ENCONTRÉMONOS ALLÍ DONDE GOBIERNA SU AMABLE CORAZÓN

Eugenio era todo corazón, además de intuitivo, expresaba y actuaba según sus intuiciones. Tan pronto como conoció a Joseph Guibert, pensó: “me parece que de nuevo he encontrado algo de mí mismo” – él reconoció en este joven a alguien que tenía su mismo espíritu. Ahora que Guibert formaba parte de los Misioneros, Eugenio se consideraba su padre en la vida religiosa y le expresaba su afecto paternal:

Estemos pues siempre unidos en el mismo espíritu, y rezad por mí que os he amado tanto, y el primero.
Por mi parte me ocupo con frecuencia de Vd. ante el Señor. Es ante su amable corazón que os cito.

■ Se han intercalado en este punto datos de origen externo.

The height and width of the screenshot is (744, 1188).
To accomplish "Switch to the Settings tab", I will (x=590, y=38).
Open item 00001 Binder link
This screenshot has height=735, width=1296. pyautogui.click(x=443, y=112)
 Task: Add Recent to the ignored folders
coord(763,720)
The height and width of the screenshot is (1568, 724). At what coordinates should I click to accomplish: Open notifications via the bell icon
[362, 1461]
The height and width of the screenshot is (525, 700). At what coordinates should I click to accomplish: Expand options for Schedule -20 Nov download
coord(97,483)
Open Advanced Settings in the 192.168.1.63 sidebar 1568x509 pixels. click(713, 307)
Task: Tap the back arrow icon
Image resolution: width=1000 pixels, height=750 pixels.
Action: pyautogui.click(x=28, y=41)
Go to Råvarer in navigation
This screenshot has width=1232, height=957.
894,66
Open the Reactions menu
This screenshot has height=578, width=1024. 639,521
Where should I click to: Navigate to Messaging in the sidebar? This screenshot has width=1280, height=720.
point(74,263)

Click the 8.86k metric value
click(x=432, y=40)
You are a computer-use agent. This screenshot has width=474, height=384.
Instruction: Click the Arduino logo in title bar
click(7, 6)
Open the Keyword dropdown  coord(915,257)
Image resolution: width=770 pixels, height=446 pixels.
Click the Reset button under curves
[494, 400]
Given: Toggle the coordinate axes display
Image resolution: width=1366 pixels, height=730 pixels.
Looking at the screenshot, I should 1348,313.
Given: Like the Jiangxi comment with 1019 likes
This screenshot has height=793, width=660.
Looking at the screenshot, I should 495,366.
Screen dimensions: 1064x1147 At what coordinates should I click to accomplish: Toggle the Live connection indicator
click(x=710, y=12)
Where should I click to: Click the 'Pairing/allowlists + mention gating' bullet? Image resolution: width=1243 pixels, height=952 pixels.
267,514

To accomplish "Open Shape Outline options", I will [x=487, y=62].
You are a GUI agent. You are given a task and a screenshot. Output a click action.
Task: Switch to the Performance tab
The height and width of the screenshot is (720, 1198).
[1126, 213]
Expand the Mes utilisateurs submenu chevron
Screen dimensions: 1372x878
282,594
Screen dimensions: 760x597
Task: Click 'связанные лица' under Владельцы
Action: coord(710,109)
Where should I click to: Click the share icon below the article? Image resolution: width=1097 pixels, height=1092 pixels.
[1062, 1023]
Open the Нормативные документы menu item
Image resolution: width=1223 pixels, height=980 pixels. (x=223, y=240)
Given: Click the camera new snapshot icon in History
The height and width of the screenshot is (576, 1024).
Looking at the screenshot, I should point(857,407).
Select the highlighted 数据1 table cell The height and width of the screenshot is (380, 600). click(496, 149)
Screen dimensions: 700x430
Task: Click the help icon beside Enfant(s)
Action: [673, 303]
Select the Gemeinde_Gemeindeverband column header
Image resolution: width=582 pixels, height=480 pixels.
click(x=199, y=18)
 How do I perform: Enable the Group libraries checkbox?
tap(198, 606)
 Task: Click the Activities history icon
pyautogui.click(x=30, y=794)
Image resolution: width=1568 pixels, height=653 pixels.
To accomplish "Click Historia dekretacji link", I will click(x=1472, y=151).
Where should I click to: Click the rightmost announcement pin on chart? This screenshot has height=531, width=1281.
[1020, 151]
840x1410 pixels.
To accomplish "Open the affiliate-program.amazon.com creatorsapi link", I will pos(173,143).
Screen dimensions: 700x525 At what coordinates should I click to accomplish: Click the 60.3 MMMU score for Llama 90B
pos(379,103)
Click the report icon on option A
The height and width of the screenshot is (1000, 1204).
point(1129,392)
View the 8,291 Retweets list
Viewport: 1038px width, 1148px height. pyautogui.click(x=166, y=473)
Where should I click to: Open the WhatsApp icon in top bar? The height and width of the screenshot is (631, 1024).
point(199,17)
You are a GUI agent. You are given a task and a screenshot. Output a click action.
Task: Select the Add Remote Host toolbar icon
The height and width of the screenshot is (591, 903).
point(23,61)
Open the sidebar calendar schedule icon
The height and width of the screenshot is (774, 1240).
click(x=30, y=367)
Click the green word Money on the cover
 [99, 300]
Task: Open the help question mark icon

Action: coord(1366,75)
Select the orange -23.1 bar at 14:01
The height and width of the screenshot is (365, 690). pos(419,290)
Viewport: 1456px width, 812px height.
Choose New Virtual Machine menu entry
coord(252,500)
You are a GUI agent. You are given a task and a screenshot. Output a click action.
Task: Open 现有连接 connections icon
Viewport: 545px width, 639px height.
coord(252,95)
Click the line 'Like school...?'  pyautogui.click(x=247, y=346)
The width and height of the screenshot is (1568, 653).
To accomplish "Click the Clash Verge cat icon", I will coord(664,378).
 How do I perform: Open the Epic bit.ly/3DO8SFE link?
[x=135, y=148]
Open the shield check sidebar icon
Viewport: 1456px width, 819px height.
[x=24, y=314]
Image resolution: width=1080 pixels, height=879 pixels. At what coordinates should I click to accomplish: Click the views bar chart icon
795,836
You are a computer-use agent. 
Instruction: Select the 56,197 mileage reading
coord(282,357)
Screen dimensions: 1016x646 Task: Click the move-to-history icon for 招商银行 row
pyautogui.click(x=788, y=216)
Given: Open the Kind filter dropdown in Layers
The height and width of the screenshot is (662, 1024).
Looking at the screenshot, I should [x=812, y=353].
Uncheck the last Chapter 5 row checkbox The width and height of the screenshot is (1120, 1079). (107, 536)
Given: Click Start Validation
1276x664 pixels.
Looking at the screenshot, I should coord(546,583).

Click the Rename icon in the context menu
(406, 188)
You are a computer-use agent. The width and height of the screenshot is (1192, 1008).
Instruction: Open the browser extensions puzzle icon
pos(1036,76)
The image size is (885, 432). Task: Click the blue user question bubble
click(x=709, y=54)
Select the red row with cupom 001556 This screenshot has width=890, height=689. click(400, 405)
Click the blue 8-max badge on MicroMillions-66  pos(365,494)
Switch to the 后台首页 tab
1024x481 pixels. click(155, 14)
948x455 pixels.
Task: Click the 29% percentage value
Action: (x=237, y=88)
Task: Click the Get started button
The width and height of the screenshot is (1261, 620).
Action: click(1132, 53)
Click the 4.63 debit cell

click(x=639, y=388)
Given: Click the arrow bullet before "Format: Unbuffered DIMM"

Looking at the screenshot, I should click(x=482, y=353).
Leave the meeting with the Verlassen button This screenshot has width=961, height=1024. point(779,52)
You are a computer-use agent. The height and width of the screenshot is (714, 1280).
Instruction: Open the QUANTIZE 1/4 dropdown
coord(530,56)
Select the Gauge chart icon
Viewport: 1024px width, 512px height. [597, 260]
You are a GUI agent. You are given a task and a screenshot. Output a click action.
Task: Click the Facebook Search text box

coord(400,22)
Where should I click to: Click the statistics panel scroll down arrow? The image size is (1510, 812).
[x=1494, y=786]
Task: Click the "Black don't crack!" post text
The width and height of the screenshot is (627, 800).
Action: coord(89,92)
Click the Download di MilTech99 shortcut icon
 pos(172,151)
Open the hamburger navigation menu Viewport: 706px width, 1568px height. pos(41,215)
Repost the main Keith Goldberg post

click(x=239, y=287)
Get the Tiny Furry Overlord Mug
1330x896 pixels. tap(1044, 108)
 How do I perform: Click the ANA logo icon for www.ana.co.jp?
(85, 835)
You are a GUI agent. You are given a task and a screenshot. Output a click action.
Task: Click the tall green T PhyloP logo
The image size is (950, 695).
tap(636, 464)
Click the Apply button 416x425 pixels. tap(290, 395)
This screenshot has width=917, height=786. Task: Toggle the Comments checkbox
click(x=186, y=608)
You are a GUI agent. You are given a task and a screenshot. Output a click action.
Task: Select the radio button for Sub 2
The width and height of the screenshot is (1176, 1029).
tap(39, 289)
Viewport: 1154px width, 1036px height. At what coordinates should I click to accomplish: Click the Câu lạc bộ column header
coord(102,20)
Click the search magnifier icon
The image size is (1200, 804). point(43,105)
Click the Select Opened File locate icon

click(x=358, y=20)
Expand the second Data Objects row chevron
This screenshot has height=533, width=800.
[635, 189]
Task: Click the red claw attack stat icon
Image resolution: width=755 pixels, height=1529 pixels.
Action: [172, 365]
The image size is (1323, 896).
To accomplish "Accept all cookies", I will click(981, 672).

Carta a Joseph Guibert, 19 Marzo 1823, EO VI n 97

Eugenio concluye refiriéndose al secreto de la oración de comunión que nosotros los Oblatos conocemos como la “oraison”. En un mundo sin medios de comunicación inmediatos, era, a través de la oración, como Eugenio mantenía el contacto con los miembros de su familia religiosa cuando se encontraba físicamente separado de ellos.

Donde sea que experimentemos el amor de Dios orando juntos, estamos unidos por un mismo fin”.